ただ、社内昇格では今までと変わらず、社内の改革も進まないのではないかという見方も少なくない。事実、質疑応答ではそのような質問も飛んだ。

それに対して、藪中社外取締役は「結果を見ていただくしかない。漆間氏は部下からの評価が非常に高かった。外部のコンサルタントが複数の候補者にインタビューした中でも評価が高かった」を回答。

新社長に就任した漆間氏は1959年7月生まれの62歳、大分県出身。82年に早稲田大学商学部を卒業後、三菱電機に入社。FAシステム業部部長、国際部次長、国際本部欧州代表を経て、2015年に常務執行役(FAシステム事業担当)に就任。

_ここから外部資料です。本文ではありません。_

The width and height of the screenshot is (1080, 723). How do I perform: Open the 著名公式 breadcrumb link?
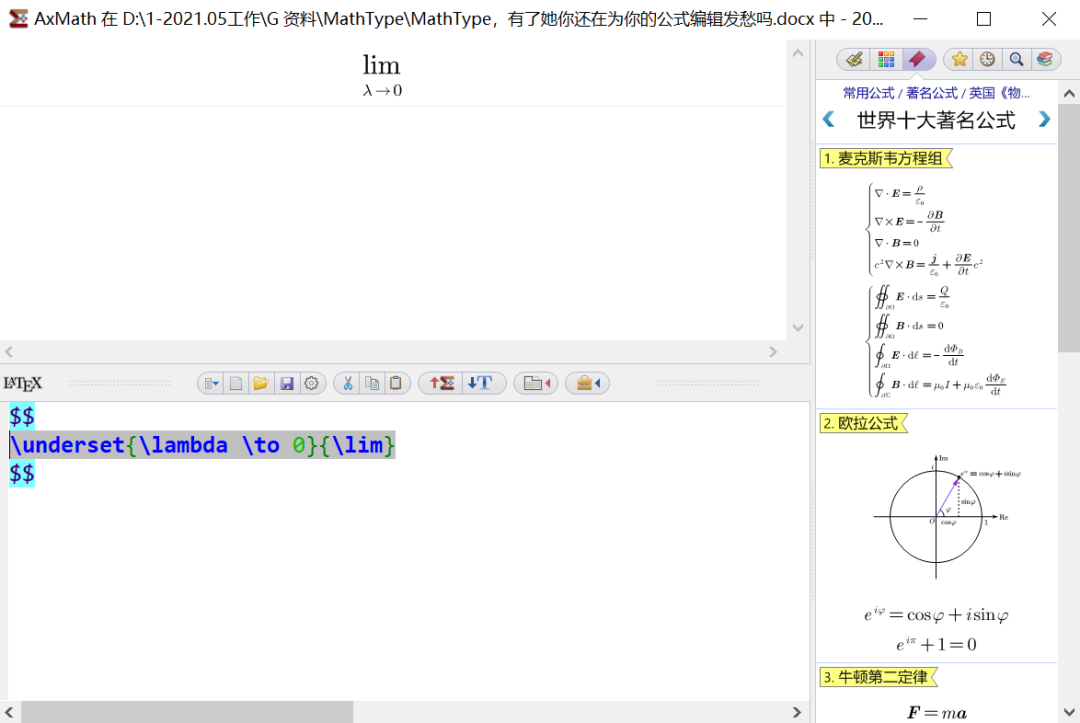[930, 93]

その後、18年に専務執行役(社会システム事業担当)、20年に取締役専務執行役(経営企画、関係会社担当)に。

「複数の労働問題への反省に立った風土改革を進めている最中に、深刻な品質問題が相次いで判明した。今、当社グループの信頼は失われ、1921年創立以来、危急存亡の時に直面している」と漆間新社長は述べ、こう強調した。

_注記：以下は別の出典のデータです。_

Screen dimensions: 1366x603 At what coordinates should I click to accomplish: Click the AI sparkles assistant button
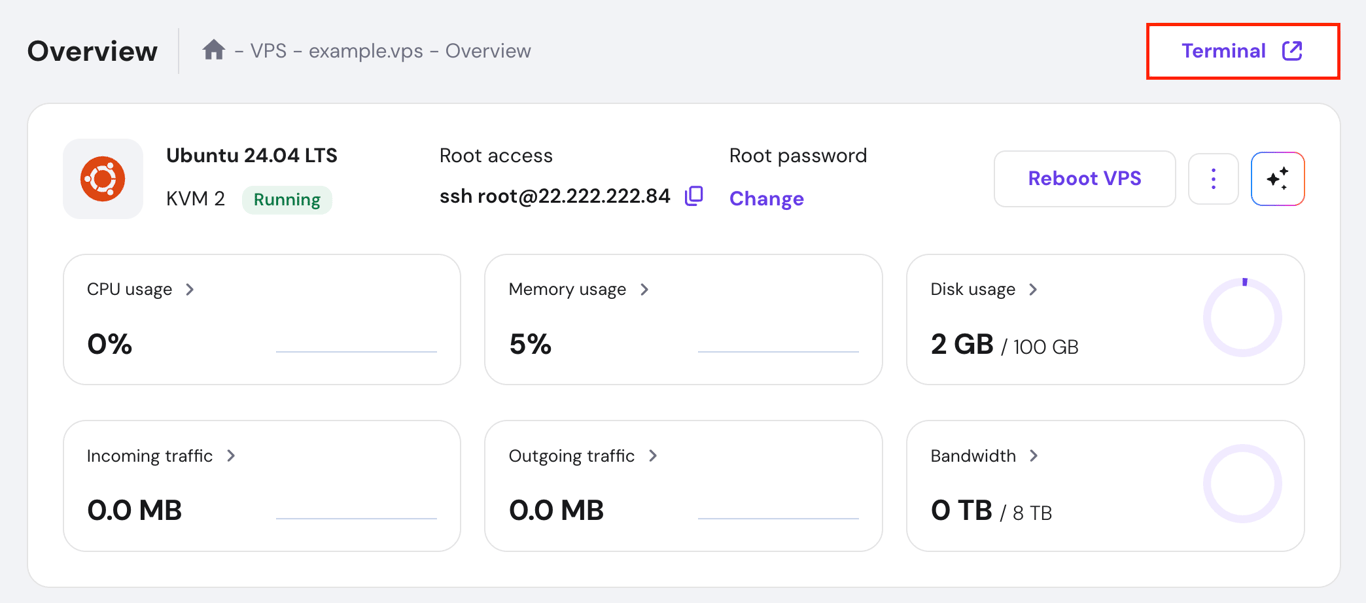(1278, 178)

「新社長として私に課せられた使命は変革だ。企業風土の抜本的な改革を推し進め、新しい三菱電機グループを作ること。そして、一連の問題で失われた社会からの信頼を再び取り戻すこと。この2つに尽きる。私自身が先頭に立って、企業風土の刷新と信頼回復に全力を挙げて取り組んでいく」

社長交代につながった不正検査問題の全容解明はこれから本格的に始まる。9月をメドに外部の調査委員会の結果や再発防止策を公表することになっているが、新たな不正が発覚する可能性もある。

「膿を出し切る」と話す漆間新社長は、品質に関わる担当執行役を外部から招く方針を示したが、内向きの三菱電機をどこまで変えることができるのか注目される。